Usually package babel writes \select@language in the auxiliary files (table of contents, …) for each specified languages. Then, if some language is removed or changed, babel complains in the next LaTeX run:

! Package babel Error: You haven't loaded the option ... yet.

Package nameref/hyperref

Some packages change internal commands, e.g. nameref/hyperref add additional arguments to the internal label commands inside .aux files and to entries of the table of contents. Running again without the package might cause errors (although some common cases are catched by these packages).

Package macros inside auxiliary files

Packages can provide macros that goes into auxiliary files (.aux, .toc, …).
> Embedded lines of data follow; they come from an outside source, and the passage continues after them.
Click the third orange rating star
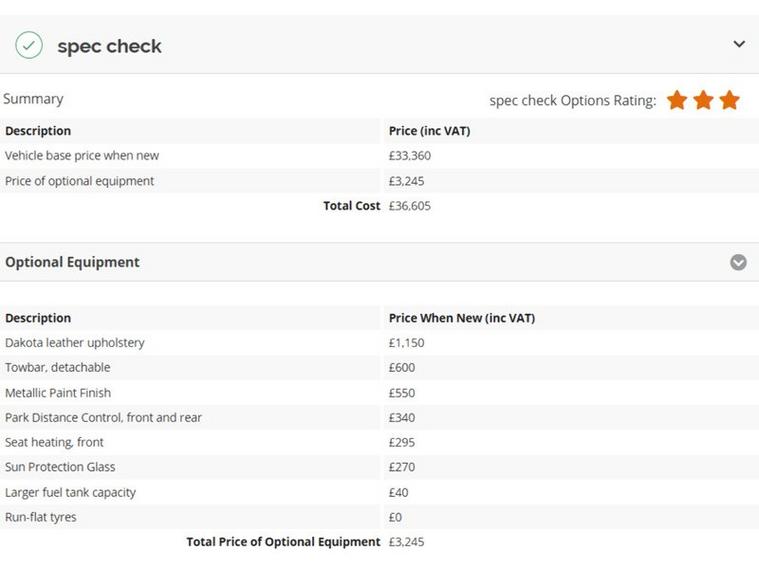 (x=729, y=100)
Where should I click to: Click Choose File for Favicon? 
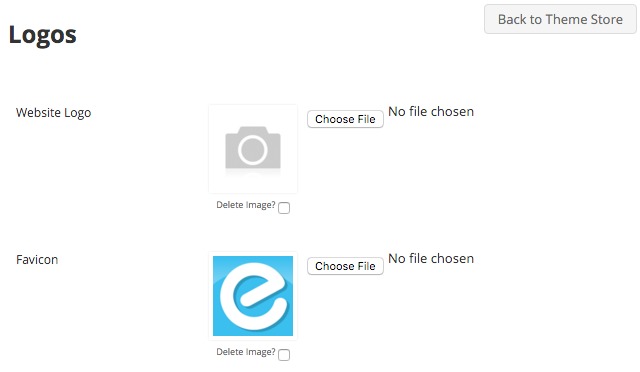click(345, 266)
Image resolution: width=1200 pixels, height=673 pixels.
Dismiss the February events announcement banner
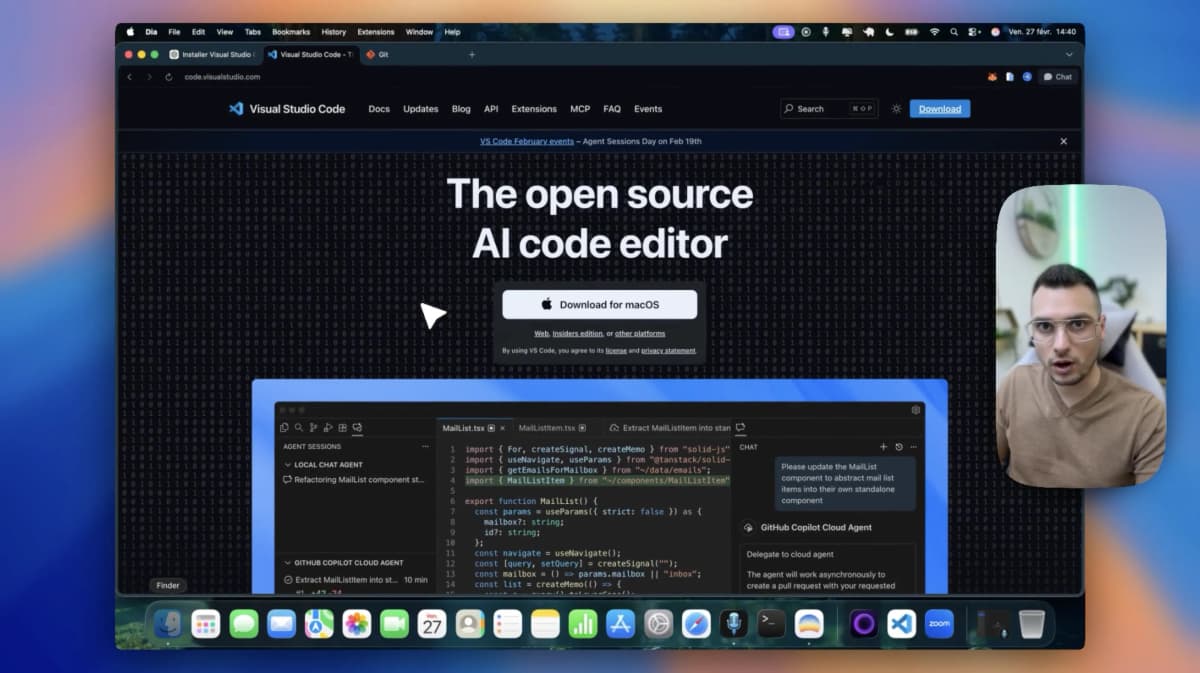point(1063,142)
Removing the package might result in undefined macros inside auxiliary files.

If a package adds "top level" macros inside aux files I recommend that the package adds a \providecommand statement at the begin of the .aux file to avoid trouble, if the package is no longer used. For example, zref uses \zref@newlabel for its label and adds a dummy definition at the begin of the .aux file:

\providecommand\zref@newlabel[2]{}

However this trick is hopeless (too many macros), if a package defines lots of macros (font packages, …) that might occur in text arguments (e.g. section titles, …) that go into auxiliary files.

Environment filecontents

Unless package filecontents is loaded, LaTeX's filecontents environment does not overwrite files. Thus if the TeX file writes something and rereads it for typesetting, then you get a different result, if the lines in the source file inside filecontents are changed. Because without deleting before the next LaTeX run would use the older version.

Summary

Assuming you have always a valid TeX file that compiles correctly from scratch does not mean that it runs successfully or correctly if there are left-over auxiliary files. There can be errors. Or even, if LaTeX runs without errors or warnings, the result can be wrong.

However, it takes much more time to recompiling from scratch until stabilization, therefore it saves time to work with the left-over auxiliary files.

On the other side, the auxiliary files should be cleaned up, if a more reliable and reproducible result is needed.